AC chargers and wallboxes
These chargers – sometimes called wallboxes – are usually found in homes or offices and draw power from the building’s existing alternating-current (AC) electricity supply. The charging rates AC chargers can achieve are quite a lot lower than those found at DC fast chargers – usually around 7kW – although some designs can go as high as 22kW if you have access to a beefed-up three-phase AC power supply.
Between the lower charging rates and the fact that your EV’s on-board charger will need to convert the incoming AC power into DC for the battery pack, AC chargers take a lot longer to charge an EV. Typical charge times can be 12 hours or longer for a full 100% charge from flat, but these rates will usually be plenty for EV owners that can charge at work, or overnight at home.
You can also charge an electric car using a normal household plug socket, but this is regarded as a last-resort option by many carmakers because it takes such a long time. EVs with medium-sized or large batteries can take 24 hours or more to fully charge from a three-pin plug. Make sure you don’t use an extension cable, as this could be unsafe.
Types of charging connector
Different charging connector standards have sprung up around the globe which, annoyingly, means EVs from certain parts of the world might not be able to charge if they’re imported to another country. Thankfully, some standardisation has begun to take hold and, in the UK, you’ll probably only encounter CCS 2 type connectors. Connector types include:
CCS 2 stands for Combined Charging System 2 and this connector has become the de-facto standard in the UK and Europe. All new EV models sold here will come with this connector as standard. It has two elements – the upper part can be used for AC charging, while the lower section must also be connected to allow for DC fast charging.
Type 2 (Mennekes)
A Type 2 or Mennekes connector – after the German company that invented it – is the predecessor to CCS 2. Type 2 connections don’t have the DC fast charging portion of the connector so can only handle slower AC charging rates.
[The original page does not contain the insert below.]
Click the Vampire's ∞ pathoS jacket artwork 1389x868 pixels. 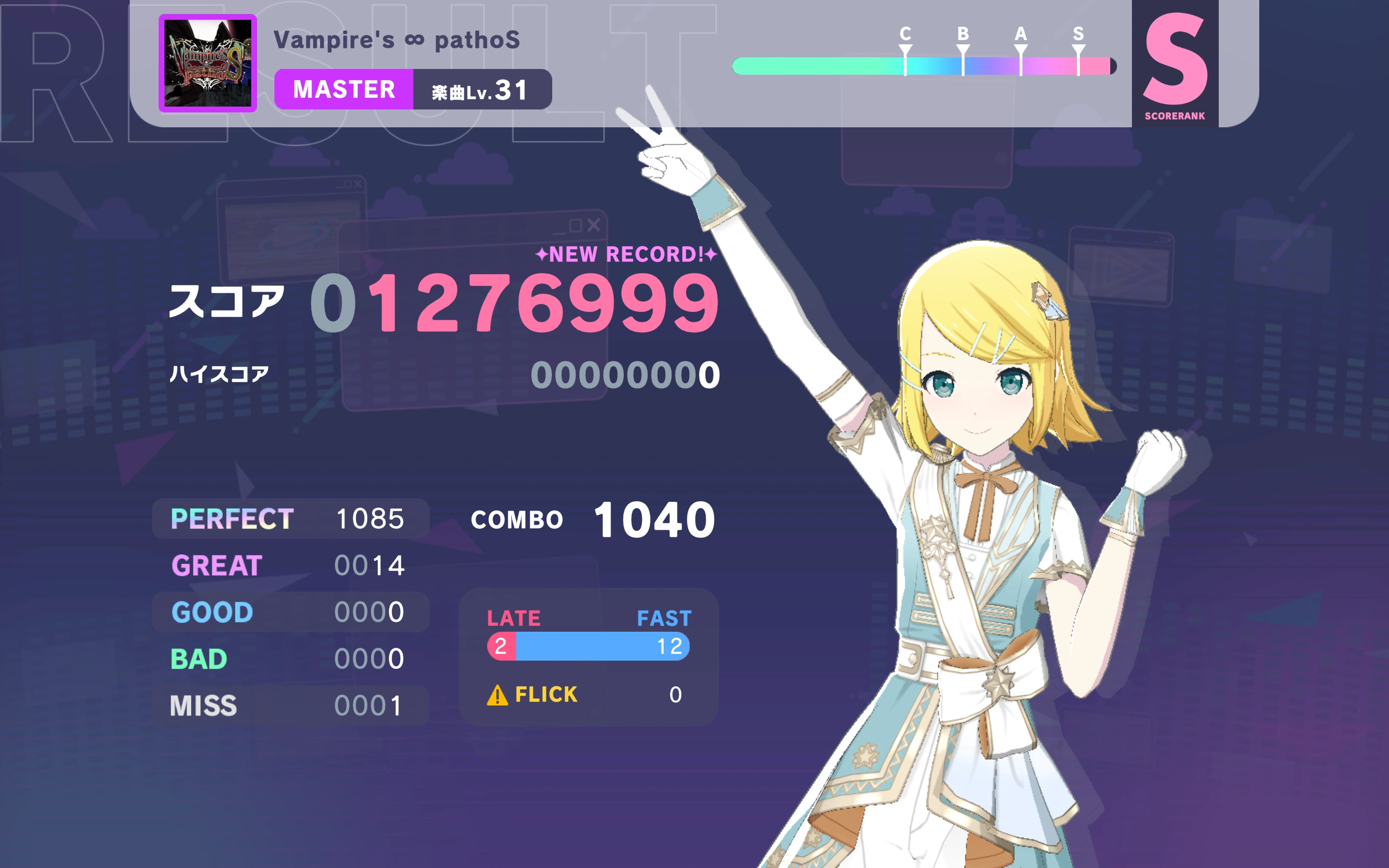208,63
This somewhat mangled brand name stands for Charge de Move. The connector was developed in Japan and was, at one point, the most viable competitor to CCS 2 charging in Europe. This connector is most commonly found on Nissan Leaf models, as an early pioneer of the EV segment, but is rapidly falling out of favour in Europe and the UK.
CCS 1 is, like its European counterpart, becoming the de facto charging standard in North America. The upper portion of the CCS 1 connector is essentially the same as the J1772 connector covered below, with the same DC fast charging lower connector as found on CCS 2 sockets.
J1772 is a connector standard that was used in North America before DC fast charging necessitated the upgrade to CCS 1. As such, J1772 can only handle AC charging.
As a pioneer in the EV world, charging standards didn’t really exist when Teslas began appearing in greater numbers from 2012 onwards. As a result, the US company opted to create its own connector standard to facilitate its Supercharger high-speed charging network, and this remains the connection standard used for Teslas sold in North America. All Teslas sold in the UK and Europe come with CCS 2 connectors so they’re compatible with most charging points.
GB/T connectors are most commonly used in China, where it has become the nation’s connection standard. This standard supports both AC and DC charging, although you’re unlikely to ever encounter it beyond China.